AUFGABENLISTE:
**a)** Wie alt war der Polizeibeamte Yoshiki Tamai laut dem Textauszug über die Tat in Nakano?
**b)** Zähle alle Menschen auf, die laut dem Textauszug über die Tat in Nakano gestorben sind.
**c)** Führe den Textauszug über die Tat in Nakano im Anschluss an seinen letzten Satz weiter.

VORLIEGENDER TEXTAUSZUG:
::::

Aber dann sah ein Nachbar, der in seinem Garten arbeitete, wie eine der Spaziergängerinnen rannte, wie Masanori A., 31, sie einholte und mit einem Messer mehrmals auf sie einstach. Ein anderer Mann, der gerade in der Nähe war, versuchte, die Frau wiederzubeleben, als ein Polizeiauto eintraf. Er sah Masanori A. mit einem Jagdgewehr. A. feuerte ins Auto.

"Terrorismus der einsamen Wölfe"

Vier Menschen sind am vergangenen Freitagnachmittag in Nakano gestorben: beide Spaziergängerinnen, Yukie Murakami, 66, und Yasuko Takeuchi, 70, sowie die Polizeibeamten Takuo Ikeuchi, 61, und Yoshiki Tamai, 46. Und keiner weiß so richtig, warum.

::::

INHALT DES DATENSATZES:
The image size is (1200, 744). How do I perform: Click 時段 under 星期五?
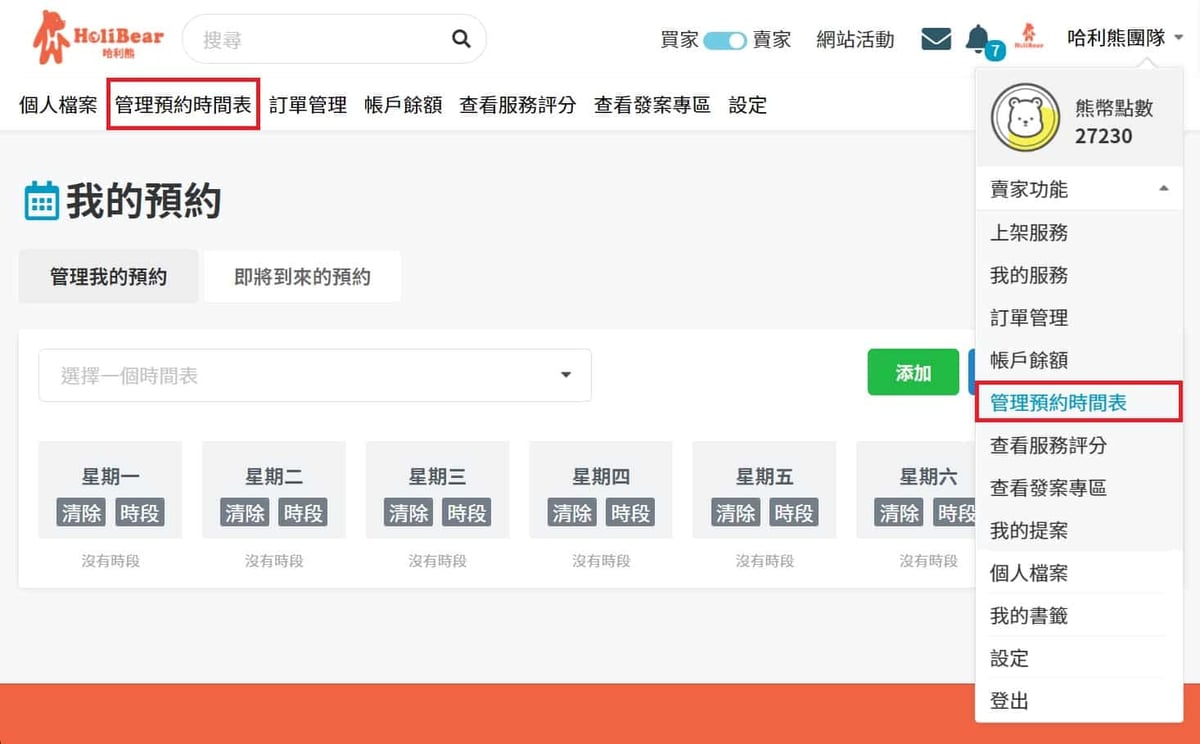pos(793,513)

::::

LÖSUNGEN:
**a)** 46 Jahre

**b)** Yukie Murakami, Yasuko Takeuchi, Takuo Ikeuchi, Yoshiki Tamai

**c)**
Masanori A. gab zwar auf, nachdem er sich zwölf Stunden im Haus der Familie verschanzt hatte. Die Zeitung Asahi berichtet, sein Vater, ein bekannter Stadtpolitiker, habe mit ihm gesprochen. A. soll dabei gesagt haben: "Ich dachte, dass die Leute schlecht über mich reden, weil ich immer allein war. Ich dachte dabei an eine bestimmte Frau, also habe ich sie erstochen." Aber das erklärt ja nicht wirklich diese extreme Gewalt.

Japan hat ein Problem mit einer kleinen Gruppe von Außenseitern, die in ihrem Frust eine zerstörerische Energie entwickeln. Der Fall von Nakano ist nicht der erste dieser Art.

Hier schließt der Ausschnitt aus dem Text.